Schools in Singapore to distribute TraceTogether tokens to students

The tokens have been distributed to the public since September in CCs. ST PHOTO: GAVIN FOO

SINGAPORE - Schools will be distributing the TraceTogether (TT) tokens to students so that they will be able to participate in the national contact tracing programme, said Minister-in-Charge of the Smart Nation Initiative Vivian Balakrishnan.

This move will complement efforts to distribute the tokens in community clubs (CCs) islandwide, and Dr Balakrishnan added that the Government intends to manufacture five million tokens by the end of February.

"We will also be distributing tokens through the schools... Those of you with children or students, don't worry. You don't need to rush down to the community clubs. You can also collect a token in school in due time," he said on Wednesday (Dec 23).

He was speaking to reporters on the sidelines of a TT token distribution exercise at Kampong Kembangan CC in Eunos.

In a release on Wednesday, the Smart Nation and Digital Government Group (SNDGG) said that more details on this will be shared later, and that students do not need to have their tokens when school reopens next year.

The tokens have been distributed to the public since September in CCs. Since late October, they have been distributed one constituency at a time to prevent long queues from forming.

On Wednesday, Dr Balakrishnan said that the Government has increased its order for the TT tokens and that by the end of February, it would have made up to five million tokens.

The TT app and token work by exchanging short-distance Bluetooth signals with other TT apps or tokens nearby.
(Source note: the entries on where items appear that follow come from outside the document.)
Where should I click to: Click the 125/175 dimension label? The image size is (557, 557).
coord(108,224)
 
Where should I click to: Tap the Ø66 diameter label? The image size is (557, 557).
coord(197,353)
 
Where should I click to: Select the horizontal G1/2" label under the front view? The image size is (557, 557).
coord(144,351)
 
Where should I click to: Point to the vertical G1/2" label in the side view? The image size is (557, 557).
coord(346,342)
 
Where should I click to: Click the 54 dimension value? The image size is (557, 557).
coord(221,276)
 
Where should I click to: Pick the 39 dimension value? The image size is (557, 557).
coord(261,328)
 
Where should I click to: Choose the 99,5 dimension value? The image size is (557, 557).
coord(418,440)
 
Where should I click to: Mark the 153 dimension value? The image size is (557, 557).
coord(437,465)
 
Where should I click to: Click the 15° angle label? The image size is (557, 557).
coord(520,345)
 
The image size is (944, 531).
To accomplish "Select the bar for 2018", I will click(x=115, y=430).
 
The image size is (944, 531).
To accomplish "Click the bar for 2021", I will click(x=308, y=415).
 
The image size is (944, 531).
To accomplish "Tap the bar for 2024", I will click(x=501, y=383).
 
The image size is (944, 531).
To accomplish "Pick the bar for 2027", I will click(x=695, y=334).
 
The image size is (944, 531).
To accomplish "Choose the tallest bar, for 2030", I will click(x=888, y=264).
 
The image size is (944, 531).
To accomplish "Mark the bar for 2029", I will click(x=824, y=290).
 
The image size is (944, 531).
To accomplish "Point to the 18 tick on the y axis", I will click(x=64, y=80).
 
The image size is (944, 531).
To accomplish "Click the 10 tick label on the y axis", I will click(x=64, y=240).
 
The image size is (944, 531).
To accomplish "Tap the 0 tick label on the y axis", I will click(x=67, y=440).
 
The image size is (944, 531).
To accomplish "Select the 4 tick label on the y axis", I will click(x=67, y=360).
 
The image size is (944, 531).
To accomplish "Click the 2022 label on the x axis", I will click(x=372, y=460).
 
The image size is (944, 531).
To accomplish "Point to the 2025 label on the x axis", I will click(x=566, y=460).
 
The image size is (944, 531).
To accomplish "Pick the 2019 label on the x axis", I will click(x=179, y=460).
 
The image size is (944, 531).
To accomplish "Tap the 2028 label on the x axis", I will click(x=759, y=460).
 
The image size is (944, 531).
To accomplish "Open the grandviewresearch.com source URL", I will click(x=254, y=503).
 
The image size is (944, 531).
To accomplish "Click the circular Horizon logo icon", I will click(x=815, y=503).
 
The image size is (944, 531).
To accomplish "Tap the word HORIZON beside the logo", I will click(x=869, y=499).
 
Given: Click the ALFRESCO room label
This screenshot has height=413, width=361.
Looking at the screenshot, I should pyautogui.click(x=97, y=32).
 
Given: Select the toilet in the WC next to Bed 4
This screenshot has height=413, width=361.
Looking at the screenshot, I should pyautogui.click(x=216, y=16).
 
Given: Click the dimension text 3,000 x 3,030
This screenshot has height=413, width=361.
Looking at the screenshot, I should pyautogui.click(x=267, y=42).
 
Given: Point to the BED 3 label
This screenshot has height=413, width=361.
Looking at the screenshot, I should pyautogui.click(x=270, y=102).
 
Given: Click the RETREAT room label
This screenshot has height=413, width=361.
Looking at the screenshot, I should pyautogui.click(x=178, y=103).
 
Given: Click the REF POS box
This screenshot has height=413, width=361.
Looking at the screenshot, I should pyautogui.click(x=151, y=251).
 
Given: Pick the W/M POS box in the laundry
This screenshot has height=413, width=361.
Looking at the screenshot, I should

This proximity data, which is encrypted and stored for 25 days before being automatically deleted, allows quick contact tracing.

Dr Balakrishnan also addressed how there are currently different designs of TT tokens that are being distributed, and said that aside from how they look, they all work the same.

There are currently four different designs of the token that are currently being distributed, he said, adding that the design for the tokens has been changing based on the improvements that have been made to them.

But Dr Balakrishnan stressed that all the four tokens work in the same way, and it does not matter which one people use as they all work well.

"We wanted these tokens to be able to last for six to nine months, and that's why you realise that, especially in the initial designs, we catered for quite a lot of space for battery life," he said.

"But along the way we've also continued to reiterate the design, and that's why you see that today there are four different designs, but they are all fully functional and all have the same facility."

Correction note: This story has been edited for clarity.